The purpose of the law is to prevent the entry of illegal infiltrators into Israel's borders and add tools to deal with the phenomenon of the illegal infiltrators already residing in Israel.
The law, which was approved by the Cabinet last week, would allow police to jail illegal migrants for up to 12 months in special detention facilities.
The new law follows the cancellation of a previous law that allowed illegal migrants to be held for up to three years. That law was overturned by the High Court as unconstitutional. It is estimated the new law will cost 500,000 shekels ($140,000) to implement.
During the debate that preceded the vote, Minister Saar said that according to official United Nations estimates, there are more than 30 million Africans across the continent who are looking for a country to emigrate to.
"The equation is simple and brutal - If Israel becomes the liberal indicator in the West on dealing with illegal infiltrators - it will bring about the loss of the only Jewish state,” he declared.
“The onus is on us,” added Saar. “The responsibility does not lay on the human rights organizations.

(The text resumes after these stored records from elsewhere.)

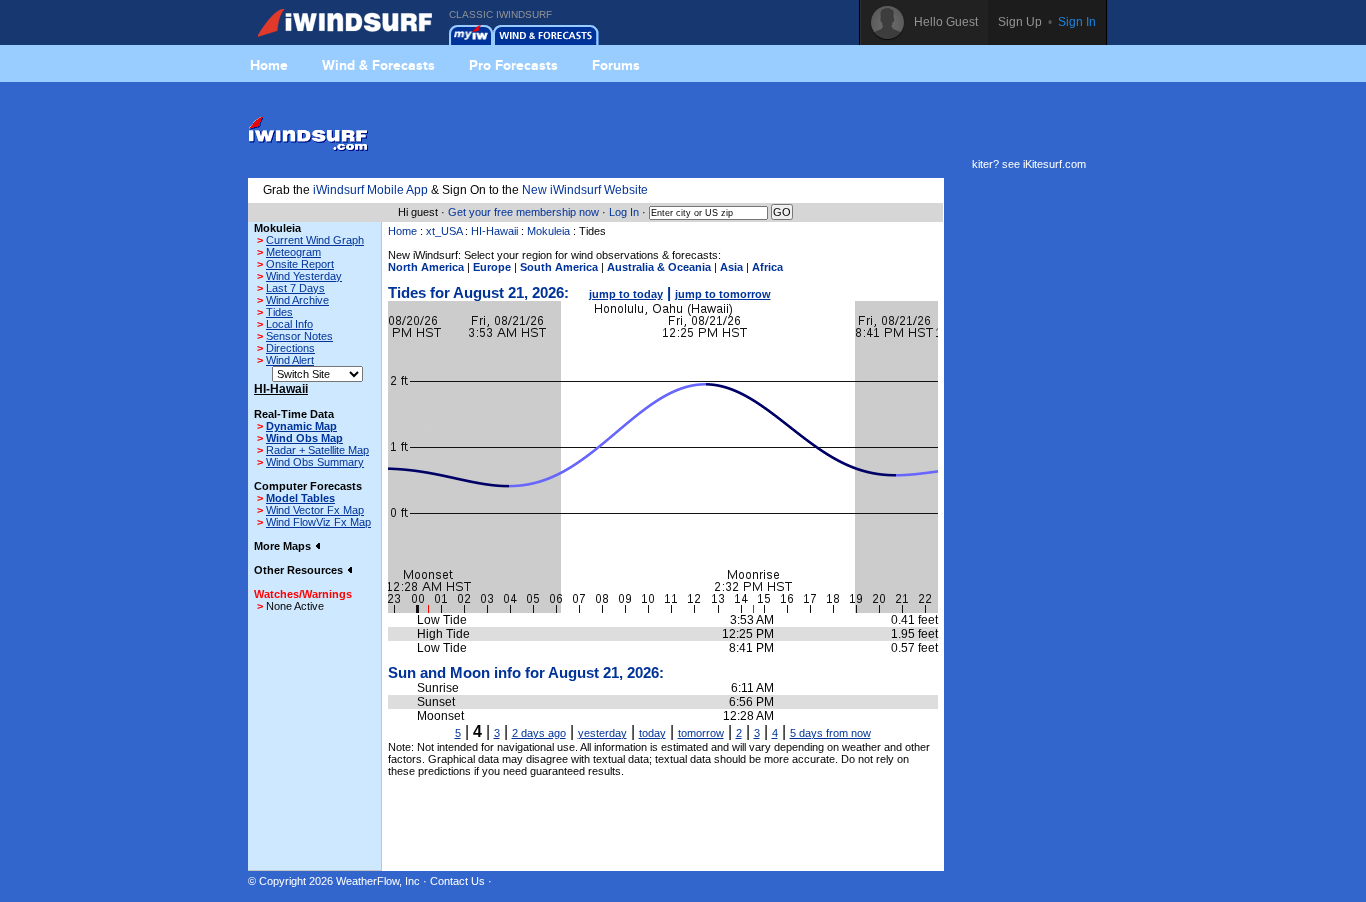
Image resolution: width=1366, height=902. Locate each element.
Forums (616, 65)
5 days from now (830, 733)
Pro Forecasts (513, 65)
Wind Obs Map (304, 438)
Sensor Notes (299, 336)
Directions (290, 348)
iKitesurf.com (1054, 164)
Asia (731, 267)
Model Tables (300, 498)
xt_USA (444, 231)
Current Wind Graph (315, 240)
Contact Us (457, 881)
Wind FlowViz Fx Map (318, 522)
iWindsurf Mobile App (370, 190)
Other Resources (300, 570)
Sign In (1077, 22)
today (652, 733)
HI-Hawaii (494, 231)
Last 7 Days (295, 288)
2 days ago (539, 733)
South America (559, 267)
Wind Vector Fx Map (315, 510)
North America (426, 267)
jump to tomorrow (723, 294)
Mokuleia (548, 231)
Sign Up (1020, 22)
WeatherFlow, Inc (378, 881)
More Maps (284, 546)
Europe (492, 267)
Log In (624, 212)
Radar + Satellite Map (317, 450)
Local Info (289, 324)
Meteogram (293, 252)
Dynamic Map (301, 426)
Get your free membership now (523, 212)
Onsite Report (300, 264)
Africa (767, 267)
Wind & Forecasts (378, 65)
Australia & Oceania (659, 267)
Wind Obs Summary (315, 462)
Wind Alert (290, 360)
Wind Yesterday (304, 276)
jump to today (626, 294)
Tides (279, 312)
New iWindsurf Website (585, 190)
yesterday (602, 733)
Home (269, 65)
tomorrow (701, 733)
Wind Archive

It also does not lay on the court. The responsibility to protect the borders of the state, its nature and its future lays on the elected government.”
Illegal entry to Israel from Africa has dropped by 99% since early 2012. In that time, Israel built a security barrier along its border with Egypt. In addition, the Sinai Peninsula, through which Bedouin smugglers brought citizens of various African and other countries to Israel, became the scene of a bloody ongoing battle between the Egyptian military and local crime gangs and terrorist groups.

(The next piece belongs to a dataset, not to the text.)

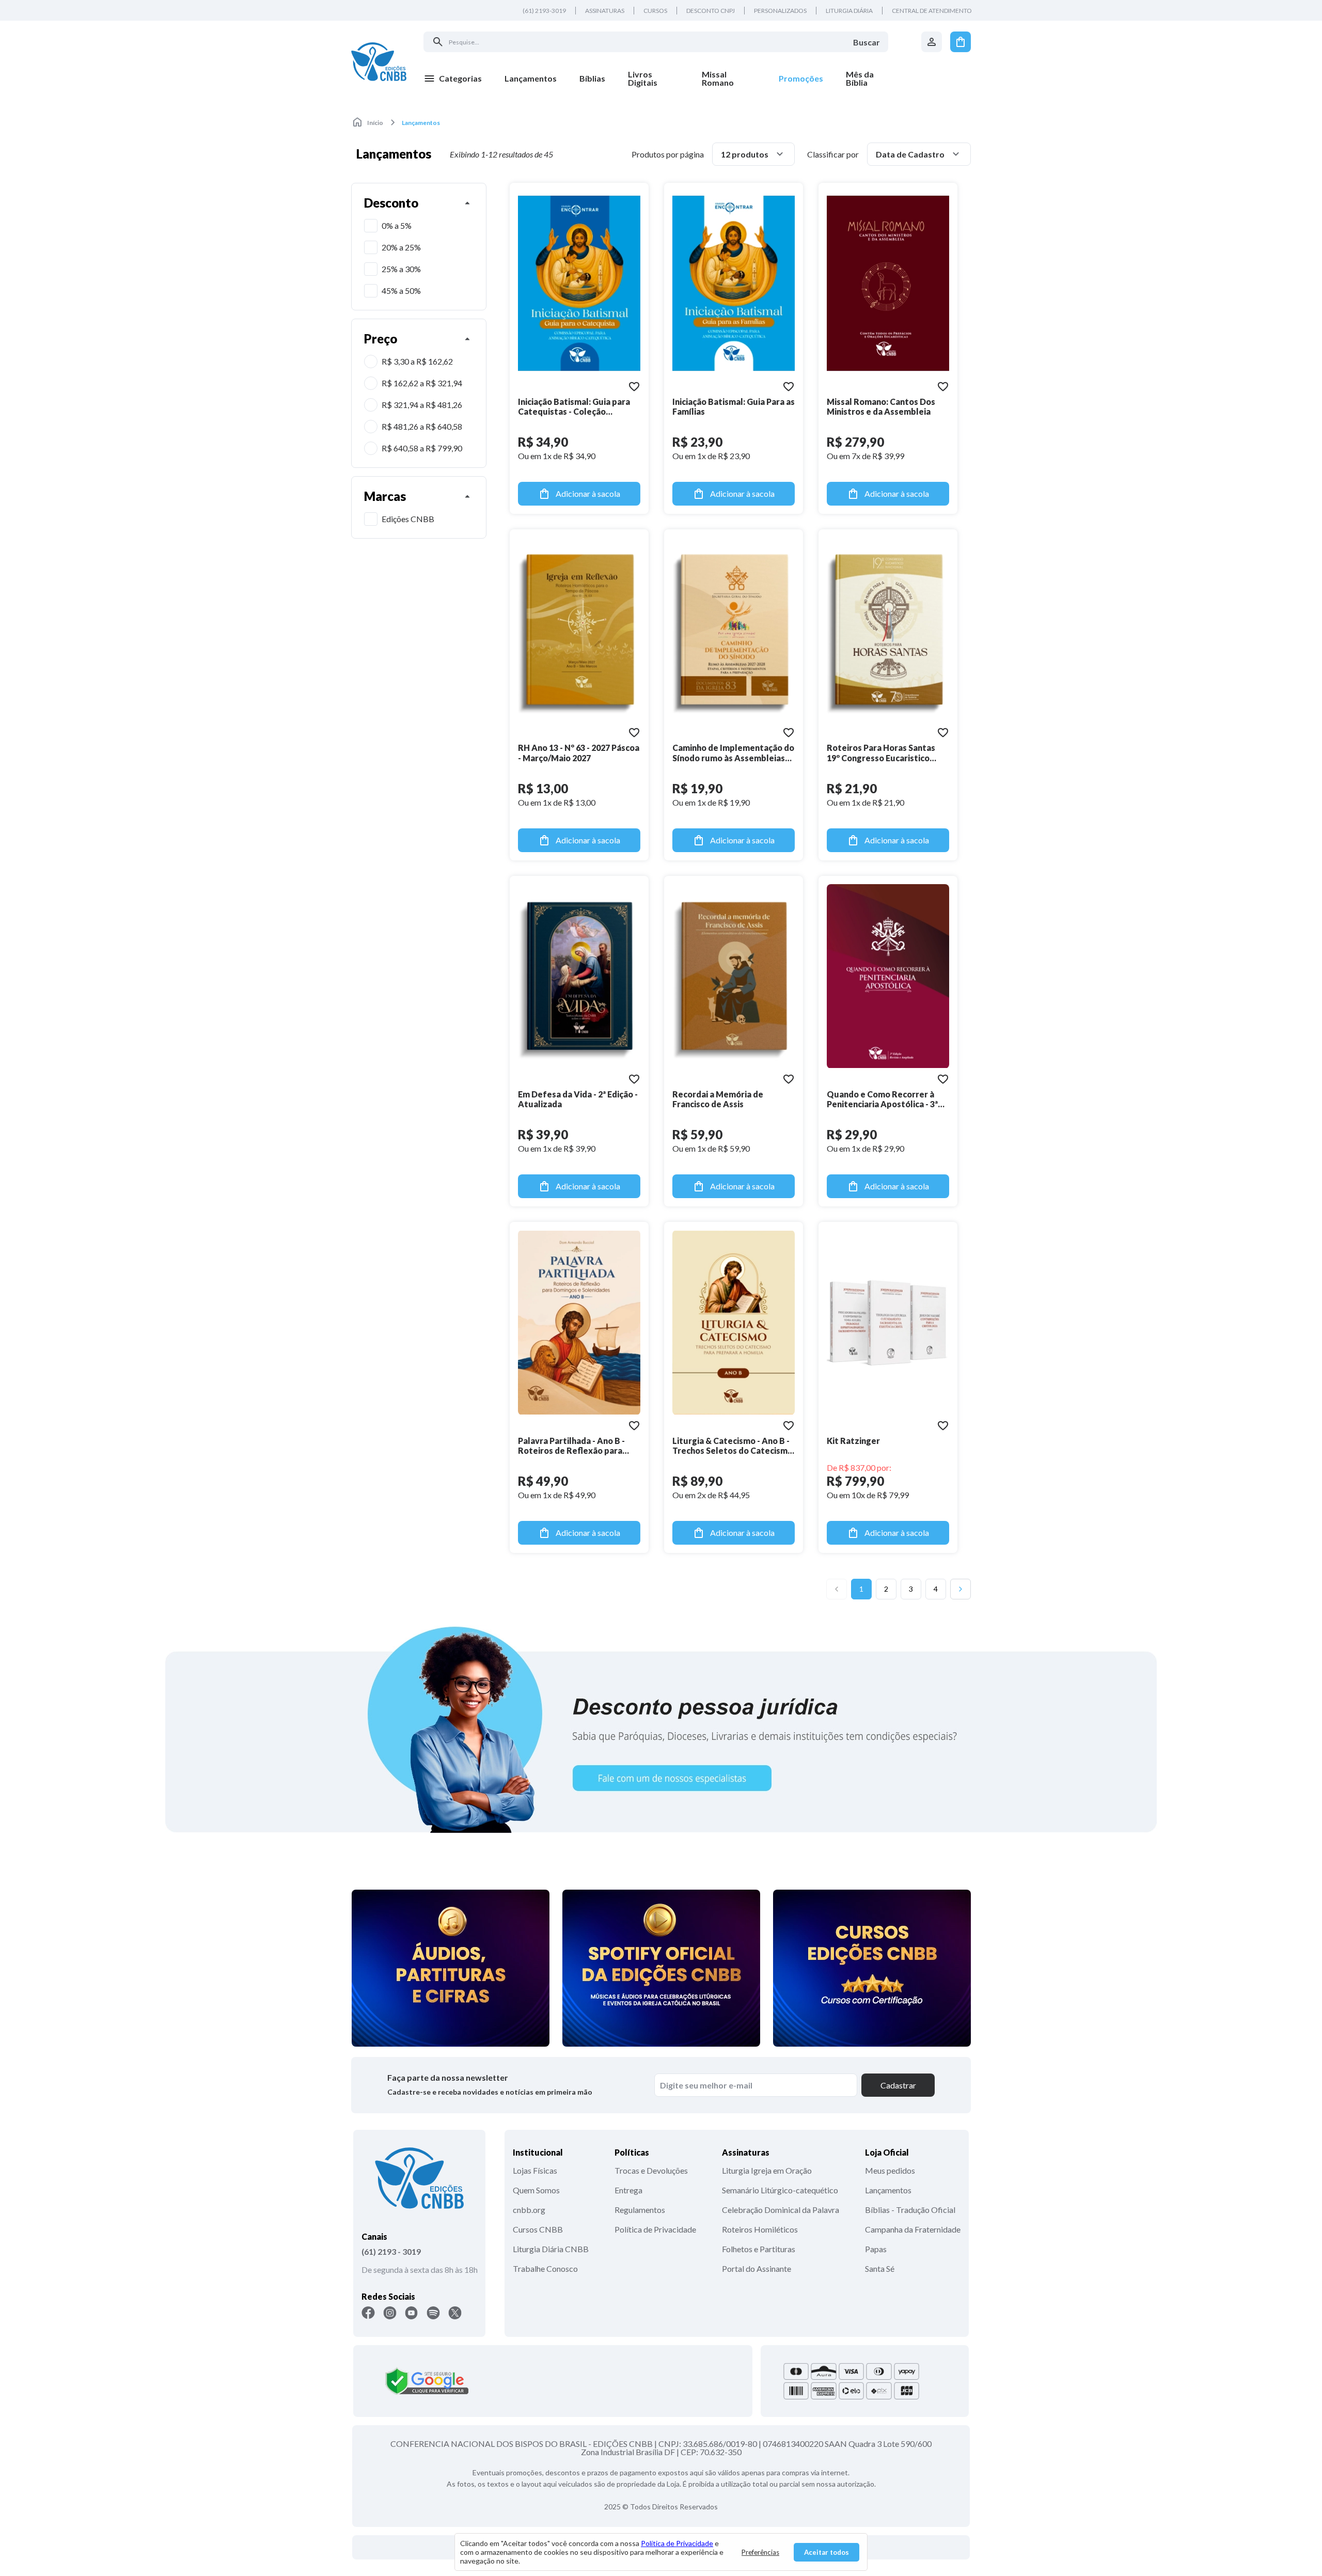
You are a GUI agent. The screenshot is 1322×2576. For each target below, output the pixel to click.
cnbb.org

Illegal entrants continue to enter Israel from Palestinian Authority-controlled regions of Judea and Samaria, and the government has also struggled to deal with the problem of foreign workers who overstay their visas.
As expected, the law was slammed by leftist MKs. Meretz chairwoman Zehava Galon slammed the law as “an obscene law of which we should be ashamed” and said it was a “disgrace to the Knesset.” She also claimed that placing illegal aliens in special detention facilities stands in contrast to a High Court ruling which said that a person cannot be imprisoned without trial.

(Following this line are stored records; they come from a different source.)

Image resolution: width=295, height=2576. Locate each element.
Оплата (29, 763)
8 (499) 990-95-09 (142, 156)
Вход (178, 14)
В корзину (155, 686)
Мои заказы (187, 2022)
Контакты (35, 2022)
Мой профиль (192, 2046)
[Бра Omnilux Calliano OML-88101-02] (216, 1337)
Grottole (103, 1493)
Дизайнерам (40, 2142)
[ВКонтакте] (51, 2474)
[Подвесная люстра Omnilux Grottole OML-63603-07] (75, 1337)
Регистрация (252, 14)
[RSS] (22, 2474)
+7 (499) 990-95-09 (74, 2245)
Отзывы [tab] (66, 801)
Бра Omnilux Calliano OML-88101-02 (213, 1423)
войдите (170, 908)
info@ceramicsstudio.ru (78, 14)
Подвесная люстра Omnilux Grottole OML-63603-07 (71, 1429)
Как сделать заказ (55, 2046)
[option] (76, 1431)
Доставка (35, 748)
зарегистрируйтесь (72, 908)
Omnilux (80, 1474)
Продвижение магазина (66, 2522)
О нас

Responding to Galon’s remarks, Minister Saar said, “The statements made by the representatives of the opposition are nothing but a beautification of the problem and ignoring the harsh conditions under which infiltrators currently live. We will prioritize those infiltrators who have criminal records and who have no right to move freely around the cities of Israel."
He added, “You insist on leaving the State of Israel naked. We insist on protecting the State of Israel and we will succeed.”
MK Dov Khenin (Hadash) also slammed the law, saying, “What have we come down to? This country was founded by people who fled anti-Semitism. Where is the commandment, 'What is hateful to you do not do to your neighbor?’ You cannot deport refugees to Sudan and Eritrea.”
MK Galon was ejected from the plenum during the debate, after she interrupted MK Yariv Levin (Likud-Yisrael Beytenu).